- Opening Delimiter -

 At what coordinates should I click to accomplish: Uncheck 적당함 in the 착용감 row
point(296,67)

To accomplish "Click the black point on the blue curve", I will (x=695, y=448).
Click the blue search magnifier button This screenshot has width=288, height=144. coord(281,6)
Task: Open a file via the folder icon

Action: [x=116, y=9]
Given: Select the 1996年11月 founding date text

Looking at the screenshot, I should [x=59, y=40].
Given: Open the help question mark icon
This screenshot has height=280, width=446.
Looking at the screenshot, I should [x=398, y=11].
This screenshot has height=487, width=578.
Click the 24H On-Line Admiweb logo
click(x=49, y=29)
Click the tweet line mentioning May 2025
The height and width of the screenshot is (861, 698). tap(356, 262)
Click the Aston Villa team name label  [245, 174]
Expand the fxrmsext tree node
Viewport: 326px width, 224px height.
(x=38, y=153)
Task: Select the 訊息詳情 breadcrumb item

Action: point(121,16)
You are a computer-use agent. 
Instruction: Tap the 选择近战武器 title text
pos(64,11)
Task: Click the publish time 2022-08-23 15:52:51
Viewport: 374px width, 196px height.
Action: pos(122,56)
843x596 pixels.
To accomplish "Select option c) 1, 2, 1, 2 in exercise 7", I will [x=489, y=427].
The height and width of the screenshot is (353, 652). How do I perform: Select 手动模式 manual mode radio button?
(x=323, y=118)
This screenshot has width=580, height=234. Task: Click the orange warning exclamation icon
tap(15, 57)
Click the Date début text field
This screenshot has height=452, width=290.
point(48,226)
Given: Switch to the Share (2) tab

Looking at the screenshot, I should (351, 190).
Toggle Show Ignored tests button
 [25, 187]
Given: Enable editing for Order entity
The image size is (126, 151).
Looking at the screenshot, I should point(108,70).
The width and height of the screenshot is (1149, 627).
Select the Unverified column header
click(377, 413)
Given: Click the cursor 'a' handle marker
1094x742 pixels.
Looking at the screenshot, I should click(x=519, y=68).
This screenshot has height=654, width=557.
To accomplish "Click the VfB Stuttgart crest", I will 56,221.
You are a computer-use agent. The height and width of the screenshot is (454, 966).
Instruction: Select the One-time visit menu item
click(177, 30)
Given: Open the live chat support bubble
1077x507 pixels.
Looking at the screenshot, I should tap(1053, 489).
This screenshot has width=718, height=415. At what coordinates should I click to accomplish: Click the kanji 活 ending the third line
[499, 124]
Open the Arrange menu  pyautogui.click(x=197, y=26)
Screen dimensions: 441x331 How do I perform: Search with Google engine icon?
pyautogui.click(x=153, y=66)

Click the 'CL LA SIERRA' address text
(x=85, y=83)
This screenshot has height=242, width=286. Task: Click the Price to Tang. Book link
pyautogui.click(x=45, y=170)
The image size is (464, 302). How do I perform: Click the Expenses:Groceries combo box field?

- Closing Delimiter -

Your answer must be the full set of entries, copied exactly.

 At what coordinates should I click to accomplish: Uncheck 적당함 in the 착용감 row
point(296,67)

To accomplish "Click the black point on the blue curve", I will (x=695, y=448).
Click the blue search magnifier button This screenshot has width=288, height=144. coord(281,6)
Task: Open a file via the folder icon

Action: [x=116, y=9]
Given: Select the 1996年11月 founding date text

Looking at the screenshot, I should [x=59, y=40].
Given: Open the help question mark icon
This screenshot has height=280, width=446.
Looking at the screenshot, I should [x=398, y=11].
This screenshot has height=487, width=578.
Click the 24H On-Line Admiweb logo
click(x=49, y=29)
Click the tweet line mentioning May 2025
The height and width of the screenshot is (861, 698). tap(356, 262)
Click the Aston Villa team name label  [245, 174]
Expand the fxrmsext tree node
Viewport: 326px width, 224px height.
(x=38, y=153)
Task: Select the 訊息詳情 breadcrumb item

Action: point(121,16)
You are a computer-use agent. 
Instruction: Tap the 选择近战武器 title text
pos(64,11)
Task: Click the publish time 2022-08-23 15:52:51
Viewport: 374px width, 196px height.
Action: pos(122,56)
843x596 pixels.
To accomplish "Select option c) 1, 2, 1, 2 in exercise 7", I will [x=489, y=427].
The height and width of the screenshot is (353, 652). How do I perform: Select 手动模式 manual mode radio button?
(x=323, y=118)
This screenshot has width=580, height=234. Task: Click the orange warning exclamation icon
tap(15, 57)
Click the Date début text field
This screenshot has height=452, width=290.
point(48,226)
Given: Switch to the Share (2) tab

Looking at the screenshot, I should (351, 190).
Toggle Show Ignored tests button
 [25, 187]
Given: Enable editing for Order entity
The image size is (126, 151).
Looking at the screenshot, I should point(108,70).
The width and height of the screenshot is (1149, 627).
Select the Unverified column header
click(377, 413)
Given: Click the cursor 'a' handle marker
1094x742 pixels.
Looking at the screenshot, I should click(x=519, y=68).
This screenshot has height=654, width=557.
To accomplish "Click the VfB Stuttgart crest", I will 56,221.
You are a computer-use agent. The height and width of the screenshot is (454, 966).
Instruction: Select the One-time visit menu item
click(177, 30)
Given: Open the live chat support bubble
1077x507 pixels.
Looking at the screenshot, I should tap(1053, 489).
This screenshot has width=718, height=415. At what coordinates should I click to accomplish: Click the kanji 活 ending the third line
[499, 124]
Open the Arrange menu  pyautogui.click(x=197, y=26)
Screen dimensions: 441x331 How do I perform: Search with Google engine icon?
pyautogui.click(x=153, y=66)

Click the 'CL LA SIERRA' address text
(x=85, y=83)
This screenshot has height=242, width=286. Task: Click the Price to Tang. Book link
pyautogui.click(x=45, y=170)
The image size is (464, 302). How do I perform: Click the Expenses:Groceries combo box field?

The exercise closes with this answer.